Not sure whether Scalia is still reading or someone else is. Hope to have Lyle back soon.
But given how the vote breaks down, even that could take a while to read.
In case any of you are wondering, there are just short of 10K of you waiting for Lyle.
As I read the greenhouse gas ruling, the Court says that the EPA can't limit the creation of stationary sources on the ground that they will emit greenhouse gases, but says that if the sources are subject to regulation on other grounds it can limit their emissions of greenhouse gases.
We have the third and last. Halliburton v. Erica P. JOhn.
The decision of the Fifth Circuit is vacated and remanded. The Chief has the opinion for the Court.
The Court concludes that Halliburton has not shown a special justification for overruling the Basic Inc. v. Levinson presumption of reliance.
The Court says that defendants can rebut the presumption of reliance before class certification by showing a lack of price impact.
That is it. There are no dissents.
Scalia read in greenhouse gases for a long time; no one else read. In the oral opinion, he opined that EPA got most of what it wanted because the opinion allowed it to regulate 83% of the sources of GHGs.
In response to a lot of questions: there are -- by my count -- seven cases left to be decided.
From January: NLRB v. Noel Canning (recess appointments), McCullen v. Coakley (abortion clinic buffer zones), and Harris v. Quinn (public employee labor unions).
From March: Hobby Lobby and Fifth Third v. Dudenhoffer.
From April: ABC v. Aereo, Riley v. California, and US v. Wurie.

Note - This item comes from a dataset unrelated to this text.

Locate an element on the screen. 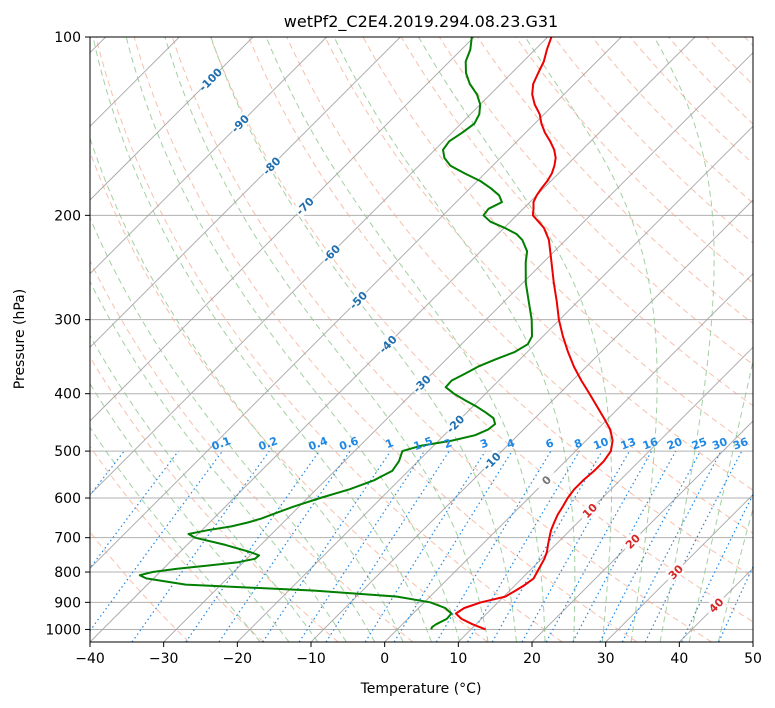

So the Court could conceivably issue all of the remaining opinions on Wednesday and Thursday -- it's not like there are so many that they wouldn't want to put them all into two sessions. It's just a question of whether they are ready.

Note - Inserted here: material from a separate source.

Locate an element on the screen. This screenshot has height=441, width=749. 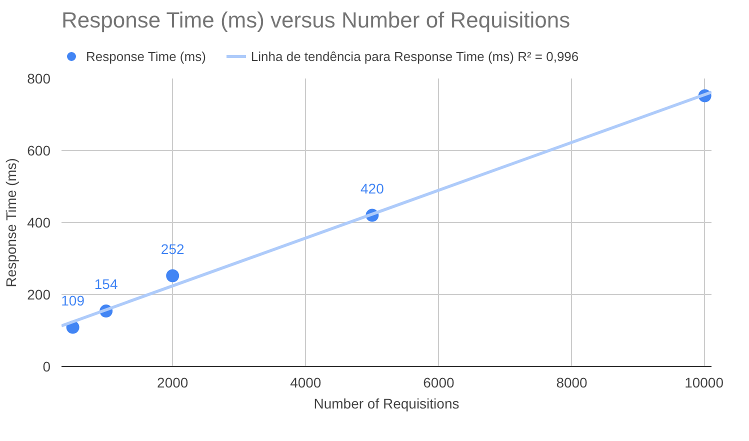
y-axis-title: Response Time (ms) is located at coordinates (12, 223).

The Court has just begin admitting counsel to its bar; that
We won't know until the end of the session Thursday whether there will be opinions on Monday, June 30. The Court has at least left open the possibility that it could do so.
Just to answer a few common questions: the Court is scheduled to sit again to release opinions on Wednesday and Thursday of this week. Those are additional days that were added to the calendar at the end of last week. The Court is also scheduled to sit again next Monday, June 30; we just don't know whether it will issue opinions that day as well.
Okay, that's all we've got for now. Thanks for joining us, and we hope to see you back here on Wednesday at 9:45 (or maybe even a little earlier) for more opinions.